I agree, but only for situations where the probabilistic nature is acceptable. It would be the same if you had a large team of humans doing the same work. Inevitably misclassifications would occur on an ongoing basis.
Compare this to the situation where you have a team develop schemas for your datasets which can be tested and verified, and fixed in the event of errors. You can't really "fix" an LLM or human agent in that way.
So I feel like traditionally computing excelled at many tasks that humans couldn't do - computers are crazy fast and don't make mistakes, as a rule. LLMs remove this speed and accuracy, becoming something more like scalable humans (their "intelligence" is debateable, but possibly a moving target - I've yet to see an LLM that I would trust more than a very junior developer). LLMs (and ML generally) will always have higher error margins, it's how they can do what they do.

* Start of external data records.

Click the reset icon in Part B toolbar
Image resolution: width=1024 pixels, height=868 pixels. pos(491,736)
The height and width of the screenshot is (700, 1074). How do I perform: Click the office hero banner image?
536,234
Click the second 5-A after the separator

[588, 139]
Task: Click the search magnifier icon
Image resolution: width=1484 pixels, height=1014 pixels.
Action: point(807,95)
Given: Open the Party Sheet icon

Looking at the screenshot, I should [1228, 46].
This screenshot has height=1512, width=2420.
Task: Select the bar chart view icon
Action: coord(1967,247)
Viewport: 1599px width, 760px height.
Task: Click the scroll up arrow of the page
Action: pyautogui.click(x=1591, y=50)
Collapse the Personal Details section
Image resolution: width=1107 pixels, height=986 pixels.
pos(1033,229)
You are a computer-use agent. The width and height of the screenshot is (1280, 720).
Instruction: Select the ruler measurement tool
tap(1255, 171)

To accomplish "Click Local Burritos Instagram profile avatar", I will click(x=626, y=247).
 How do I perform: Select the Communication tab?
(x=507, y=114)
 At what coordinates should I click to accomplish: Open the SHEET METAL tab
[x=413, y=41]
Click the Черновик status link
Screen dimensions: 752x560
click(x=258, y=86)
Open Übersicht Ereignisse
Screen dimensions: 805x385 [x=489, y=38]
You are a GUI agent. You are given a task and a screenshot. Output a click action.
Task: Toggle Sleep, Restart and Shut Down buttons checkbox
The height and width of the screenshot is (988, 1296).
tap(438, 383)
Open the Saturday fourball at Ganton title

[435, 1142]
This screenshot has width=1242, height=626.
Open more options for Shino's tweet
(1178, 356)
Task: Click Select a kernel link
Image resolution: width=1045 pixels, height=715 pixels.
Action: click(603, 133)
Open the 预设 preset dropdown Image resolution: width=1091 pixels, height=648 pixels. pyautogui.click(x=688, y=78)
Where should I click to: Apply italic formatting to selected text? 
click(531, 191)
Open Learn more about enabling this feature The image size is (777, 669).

Yes but i see it as multiple steps. Like perhaps the llm solution has some probabilistic issues that only get you 80% of the way there. But that probably already has given you some ideas how to better solve the problem. And this case the problem is somewhat intractable because of the size and complexity of the way the data is stored. So like in my example the first step is LLMs but the second step would be to use what they do as structure for building a deterministic pipeline. This is because the problem isn’t that there are ten thousand different meta data, but that the structure of those metadata are diffuse. The llm solution will first help identify the main points of what needs to be conformed to the monolithic schema. Then I will build more production ready and deterministic pipelines. At least that is the plan. I’ll write a substack about it eventually if this plan works haha.
I'm reminded of the game Factorio: Essentially the entire game loop is "Do a thing manually, then automate it, then do the higher-level thing the automation enables you to do manually, then automate that, etc etc"
So if you want to translate that, there is value in doing a processing step manually to learn how it works - but when you understood that, automation can actually benefit you, because only then are you even able to do larger, higher-level processing steps "manually", that would take an infeasible amount of time and energy otherwise.
Where I'd agree though is that you should never lose the basic understanding and transparency of the lower-level steps if you can avoid that in any way.